SUPPLIED PASSAGE:
======

Friday, November 6, 2009

HIV Treatment is Necessary, But Not Sufficient, For Prevention

Medicins Sans Frontieres (MSF) has published a report on reduced funding for HIV treatment, from the World Bank's Global Fund and the US Government's President's Emergency Fund for Aids Relief (PEPFAR) in particular. MSF have good reason to be worried.

The pharmaceutical industry successfully lobbied governments and international institutions to pay huge amounts of money for antiretroviral (ARV) drugs that most of the people suffering from HIV/Aids would never be able to afford. In fact, the governments of countries with high rates of HIV/Aids would never be able to afford these drugs, either.

Countries like Kenya have the option to produce generic versions of ARV drugs at a fraction of the price that is currently being paid. But most countries, including Kenya, have chosen not to exercise this right, preferring to enact laws that make it unlikely that the country can produce or even purchase such cheap generic versions. Good relations with the pharmaceutical industry seems to be more important to them than saving the lives of their citizens.

======

LISTED RECORDS:
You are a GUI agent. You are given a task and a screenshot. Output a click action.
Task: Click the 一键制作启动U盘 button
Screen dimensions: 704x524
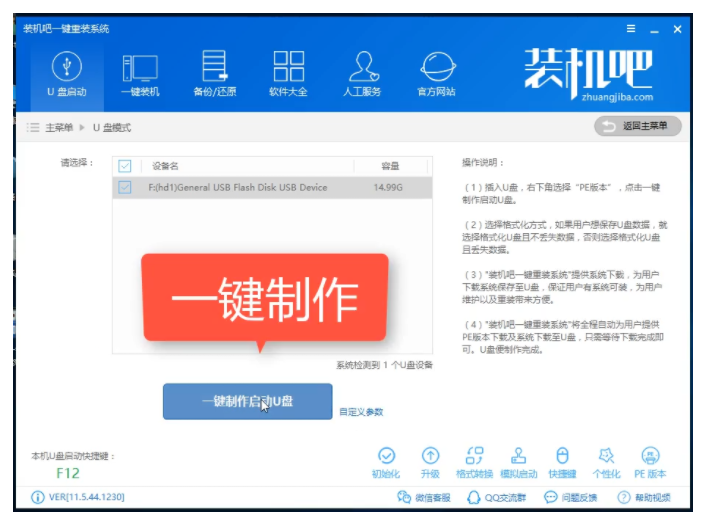coord(247,401)
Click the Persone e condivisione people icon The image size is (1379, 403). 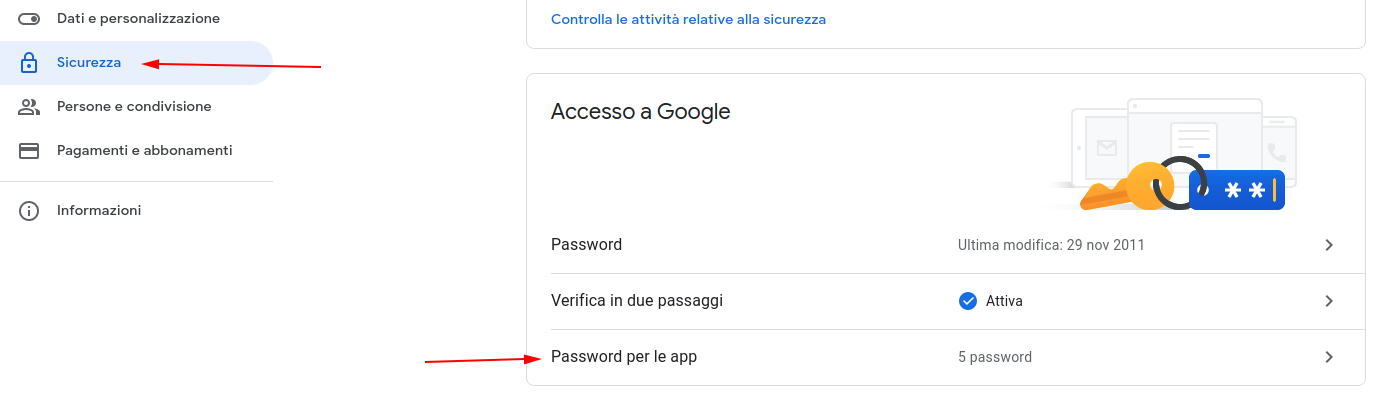(x=29, y=107)
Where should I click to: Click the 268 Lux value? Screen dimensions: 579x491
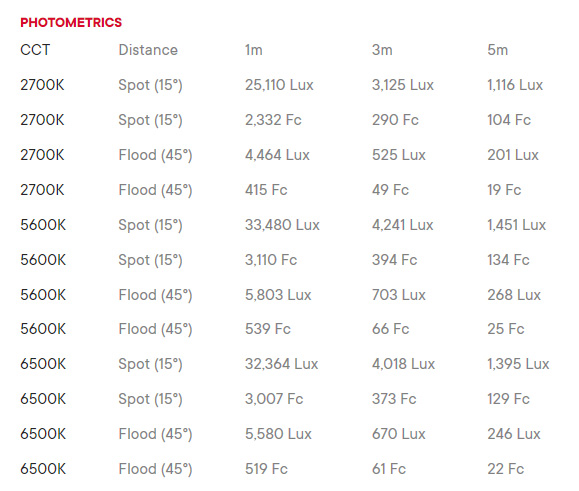click(514, 295)
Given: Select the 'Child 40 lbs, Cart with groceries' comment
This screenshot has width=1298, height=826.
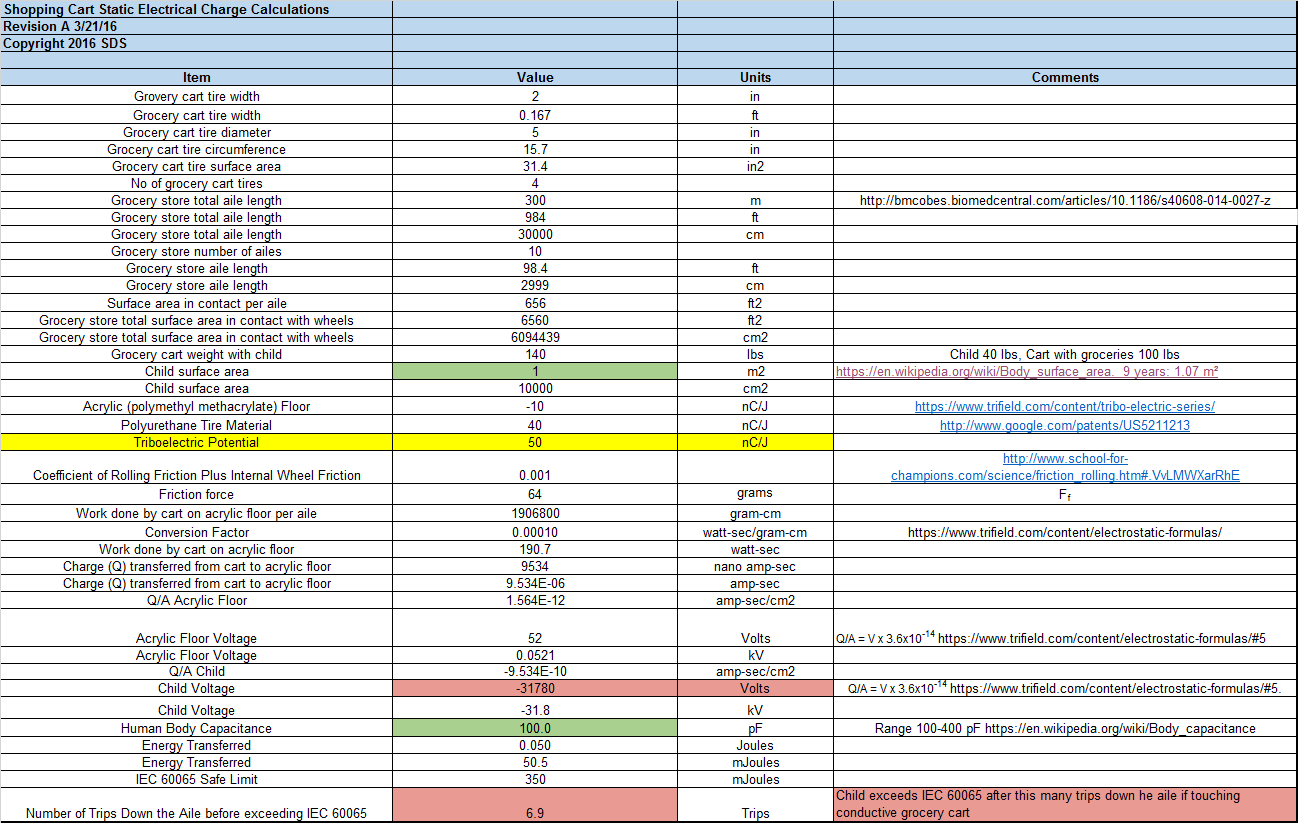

======

REQUIREMENT A: Quote the post on HIV treatment from "Medicins Sans Frontieres" up to and including "these drugs, either.".
REQUIREMENT B:
Answer these questions from the post on HIV treatment:
(i) Which organization published the report on reduced funding for HIV treatment?
(ii) What kind of drugs did the pharmaceutical industry lobby governments and international institutions to pay for?
(iii) Which country is named as having the option to produce generic versions of these drugs?
The rows have no connection to the text.

EXERCISE RESPONSE A:
Medicins Sans Frontieres (MSF) has published a report on reduced funding for HIV treatment, from the World Bank's Global Fund and the US Government's President's Emergency Fund for Aids Relief (PEPFAR) in particular. MSF have good reason to be worried.

The pharmaceutical industry successfully lobbied governments and international institutions to pay huge amounts of money for antiretroviral (ARV) drugs that most of the people suffering from HIV/Aids would never be able to afford. In fact, the governments of countries with high rates of HIV/Aids would never be able to afford these drugs, either.

EXERCISE RESPONSE B:
(i) Medicins Sans Frontieres (MSF)
(ii) Antiretroviral (ARV) drugs
(iii) Kenya